Nova Scotia

Canadian fishers keep eye on U.K. as activists raise lobster concerns

Activists outside Westminster in London rallied to draw attention to their push for amendments to the Animal Welfare Sentience Bill in the House of Lords. They say boiling live lobsters is inhumane.

London advocates push for lobsters, other sea creatures to be included in animal-welfare legislation

Protesters at the Crustacean Compassion rally outside Westminster in London on Wednesday to call for invertebrates to be included as an amendment to the Animal Welfare Sentience Bill in the House of Lords. (Charmaine Evans/Crustacean Compassion)

Once again politicians in Europe are asking: do lobsters feel pain? Is it animal cruelty to drop them live into pots of boiling water?

For activists outside Westminster in London on Tuesday, the answer was a resounding yes.

"I think it's really just making sure that there's equity between the species, that if something can feel pain, then before we use it, we ought to trace it humanely," said Maisie Tomlinson, co-director of Crustacean Compassion.

Tomlinson and others — some in lobster, crab and octopus costumes — were campaigning for amendments introduced to the Animal Welfare Sentience Bill in the House of Lords, which fishers in Nova Scotia are closely watching.

She says her organization is not against eating lobster or crab, only that they be killed in a more humane way such as an electric shock prior to immersion in boiling water.

The group is lobbying for invertebrates to be included in the legislation. She expects amendments that add invertebrates to the legislation will come to a vote in October.

Speaking from London, Tomlinson said the issue is important because of the "horrendous treatment" to which lobsters really are routinely subjected.

"In the U.K., it's perfectly legal to boil them alive, a process which scientists have shown can take up to three minutes," she said.

"The science really shows now that they are sentient and they are capable of feeling pain. So we should protect them and animal-welfare legislation just like we protect any other vertebran."

The U.K. government has also commissioned independent research into the sentience of decapods (crustaceans) and cephalopods, such as octopus.

Crustacean Compassion is lobbying to release the study, which the activists expect to confirm their claims.

What Canada has at stake

Canada has a stake in the outcome, shipping $17 million worth of live lobster to the U.K. in 2019. Most of the crustaeans came from Nova Scotia.

Exports have dropped recently with the loss of an Air Canada flight from Halifax to Heathrow, but it's still a market worth millions.

"There's always a small percentage of the population in Europe which raises this," said lobster exporter Stewart Lamont of Tangier Lobster.

"It's always been a theme in the background."

Fishermen prepare for Dumping Day, the first day of the lobster fishing season, in Yarmouth on Nov. 26, 2019. Most of the $17 million in live lobster shipped to the U.K. came from Nova Scotia that year. (Brett Ruskin/CBC)

Switzerland banned live boiling of lobsters in 2018. Some European cities have taken similar measures.

Lamont said it is a non-issue in Asia and most of North America.

"We've been able to demonstrate in a whole variety of ways that lobster and other seafood is humanely treated, properly treated, and with a little bit of lobbying and explanatory effort, we've always seemed to carry the day," he said.

Evidence lobsters hurt is weak: Dalhousie researcher

A Dalhousie University researcher who studies invertebrate behaviour says it's unlikely a lobster brain is capable of processing pain, and the evidence they do is weak.

It's more likely sensory neurons reacting to stimuli — different than pain, which is primarily a subjective experience of discomfort, despair and other emotive states.

"They show behaviour that if we saw that in a mammal or we saw that in a person, we would infer pain.
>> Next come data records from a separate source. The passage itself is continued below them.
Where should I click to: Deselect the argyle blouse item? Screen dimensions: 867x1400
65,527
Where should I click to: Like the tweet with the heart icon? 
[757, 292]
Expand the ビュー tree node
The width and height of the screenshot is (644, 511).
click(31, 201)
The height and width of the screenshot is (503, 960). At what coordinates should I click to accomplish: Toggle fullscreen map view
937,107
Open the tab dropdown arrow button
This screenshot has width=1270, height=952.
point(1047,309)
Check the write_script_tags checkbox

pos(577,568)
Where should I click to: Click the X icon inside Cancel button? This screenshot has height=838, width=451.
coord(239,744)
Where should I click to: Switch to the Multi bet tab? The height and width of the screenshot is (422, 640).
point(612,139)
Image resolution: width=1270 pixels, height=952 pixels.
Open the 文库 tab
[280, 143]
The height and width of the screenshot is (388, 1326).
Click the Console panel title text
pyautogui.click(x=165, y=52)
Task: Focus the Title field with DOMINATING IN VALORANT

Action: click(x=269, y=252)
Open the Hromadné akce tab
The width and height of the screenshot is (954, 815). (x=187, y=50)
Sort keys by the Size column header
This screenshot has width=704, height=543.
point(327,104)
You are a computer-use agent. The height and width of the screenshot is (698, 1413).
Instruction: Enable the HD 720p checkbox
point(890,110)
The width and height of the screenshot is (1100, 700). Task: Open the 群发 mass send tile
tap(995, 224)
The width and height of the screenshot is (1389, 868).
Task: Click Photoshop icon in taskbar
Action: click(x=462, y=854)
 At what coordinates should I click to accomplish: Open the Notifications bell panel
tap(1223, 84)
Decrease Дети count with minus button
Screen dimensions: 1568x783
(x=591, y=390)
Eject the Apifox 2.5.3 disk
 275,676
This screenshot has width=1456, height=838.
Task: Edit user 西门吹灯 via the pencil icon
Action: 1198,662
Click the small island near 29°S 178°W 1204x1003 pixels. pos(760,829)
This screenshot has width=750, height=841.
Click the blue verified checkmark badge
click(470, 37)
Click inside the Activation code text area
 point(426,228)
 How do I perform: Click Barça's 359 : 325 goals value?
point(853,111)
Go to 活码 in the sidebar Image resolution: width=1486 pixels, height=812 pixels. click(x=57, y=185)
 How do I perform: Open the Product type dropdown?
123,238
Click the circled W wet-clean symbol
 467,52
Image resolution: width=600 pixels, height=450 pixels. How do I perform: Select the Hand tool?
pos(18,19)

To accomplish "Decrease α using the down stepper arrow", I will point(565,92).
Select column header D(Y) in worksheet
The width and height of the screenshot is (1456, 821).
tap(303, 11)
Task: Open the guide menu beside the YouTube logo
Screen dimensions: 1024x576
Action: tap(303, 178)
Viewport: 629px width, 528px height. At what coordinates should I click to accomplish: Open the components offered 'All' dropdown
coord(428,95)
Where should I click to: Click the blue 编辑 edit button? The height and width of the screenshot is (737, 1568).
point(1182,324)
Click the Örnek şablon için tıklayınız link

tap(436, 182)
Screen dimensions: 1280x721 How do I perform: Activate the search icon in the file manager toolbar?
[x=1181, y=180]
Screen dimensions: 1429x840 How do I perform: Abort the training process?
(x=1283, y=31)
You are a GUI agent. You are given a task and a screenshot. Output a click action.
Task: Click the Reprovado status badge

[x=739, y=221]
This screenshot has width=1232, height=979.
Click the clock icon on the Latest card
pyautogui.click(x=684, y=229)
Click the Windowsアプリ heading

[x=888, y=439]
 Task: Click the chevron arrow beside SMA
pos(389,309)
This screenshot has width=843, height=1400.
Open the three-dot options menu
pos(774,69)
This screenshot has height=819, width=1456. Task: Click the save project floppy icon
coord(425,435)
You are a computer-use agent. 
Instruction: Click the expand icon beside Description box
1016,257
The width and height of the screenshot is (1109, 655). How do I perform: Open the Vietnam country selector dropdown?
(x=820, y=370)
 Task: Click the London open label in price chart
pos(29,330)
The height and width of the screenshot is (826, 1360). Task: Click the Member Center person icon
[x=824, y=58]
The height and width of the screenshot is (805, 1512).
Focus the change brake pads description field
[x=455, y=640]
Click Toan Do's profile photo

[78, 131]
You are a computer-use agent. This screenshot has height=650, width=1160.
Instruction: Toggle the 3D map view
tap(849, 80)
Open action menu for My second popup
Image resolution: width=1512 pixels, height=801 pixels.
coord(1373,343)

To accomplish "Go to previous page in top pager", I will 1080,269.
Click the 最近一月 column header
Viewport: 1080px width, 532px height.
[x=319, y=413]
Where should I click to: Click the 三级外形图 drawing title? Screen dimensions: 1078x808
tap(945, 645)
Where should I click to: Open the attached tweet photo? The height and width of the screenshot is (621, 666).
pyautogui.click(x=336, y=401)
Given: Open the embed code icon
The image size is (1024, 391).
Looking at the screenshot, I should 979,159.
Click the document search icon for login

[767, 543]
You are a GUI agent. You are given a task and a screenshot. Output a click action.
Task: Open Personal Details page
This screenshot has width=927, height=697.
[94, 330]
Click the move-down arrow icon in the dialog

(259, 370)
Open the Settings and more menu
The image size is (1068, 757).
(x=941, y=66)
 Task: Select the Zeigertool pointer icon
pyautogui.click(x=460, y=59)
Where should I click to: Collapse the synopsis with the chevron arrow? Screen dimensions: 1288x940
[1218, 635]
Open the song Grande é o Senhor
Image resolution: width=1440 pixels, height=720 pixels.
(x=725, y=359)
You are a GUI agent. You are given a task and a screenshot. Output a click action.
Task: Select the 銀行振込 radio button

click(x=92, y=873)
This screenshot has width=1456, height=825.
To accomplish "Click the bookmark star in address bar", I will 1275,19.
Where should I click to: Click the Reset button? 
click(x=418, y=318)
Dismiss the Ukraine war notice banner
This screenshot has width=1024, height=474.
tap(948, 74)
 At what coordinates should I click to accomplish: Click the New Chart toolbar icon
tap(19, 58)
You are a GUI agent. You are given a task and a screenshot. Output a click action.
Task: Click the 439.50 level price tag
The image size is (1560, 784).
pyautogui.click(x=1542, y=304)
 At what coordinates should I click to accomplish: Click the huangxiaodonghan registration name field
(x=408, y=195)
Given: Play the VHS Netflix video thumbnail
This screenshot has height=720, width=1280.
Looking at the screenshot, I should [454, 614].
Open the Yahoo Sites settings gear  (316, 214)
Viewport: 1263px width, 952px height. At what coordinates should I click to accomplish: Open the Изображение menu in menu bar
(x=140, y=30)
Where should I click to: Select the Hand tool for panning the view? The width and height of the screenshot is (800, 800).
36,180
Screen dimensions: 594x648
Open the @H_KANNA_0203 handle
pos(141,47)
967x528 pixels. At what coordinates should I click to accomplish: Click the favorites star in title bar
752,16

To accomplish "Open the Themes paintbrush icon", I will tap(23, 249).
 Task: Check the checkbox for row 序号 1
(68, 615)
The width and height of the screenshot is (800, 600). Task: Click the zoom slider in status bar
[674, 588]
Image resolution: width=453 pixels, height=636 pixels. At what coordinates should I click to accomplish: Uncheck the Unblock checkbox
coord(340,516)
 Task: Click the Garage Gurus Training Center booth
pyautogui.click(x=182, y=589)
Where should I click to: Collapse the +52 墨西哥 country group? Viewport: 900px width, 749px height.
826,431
If they damage a limb, they won't use that limb. They can learn where they've been damaged and avoid that place," said Shelley Adamo, a professor of psychology and neuroscience.

"The difficulty is that's not the only explanation for that behaviour. Another possibility is you can look at robotics. You program robots and artificial intelligence to do exactly the same thing, to show the exact same kind of pain behaviour. Of course, we can't know. But I think the evidence is not really in favour of crabs and lobsters feeling pain the way we do or the way we understand it."

Animal rights activists supporting Crustacean Compassion pose for an Abbey Road-style photo on Wednesday as part of a call for the U.K. to include invertebrates in animal-welfare legislation. (Charmaine Evans/Crustacean Compassion)

In London, Tomlinson does not accept that.

"It doesn't really matter that an animal has a very different system, a biological system to a human if they end up in the same place," she said.

Adamo remains skeptical of these blanket assertions when it comes to invertebrates.

"We cannot get into the head of a lobster. So we don't know definitively. People telling you it's absolutely certain that they do, they're selling your bill of goods," Adamo said.

"I'm just going through why I think that they probably don't, but nobody knows."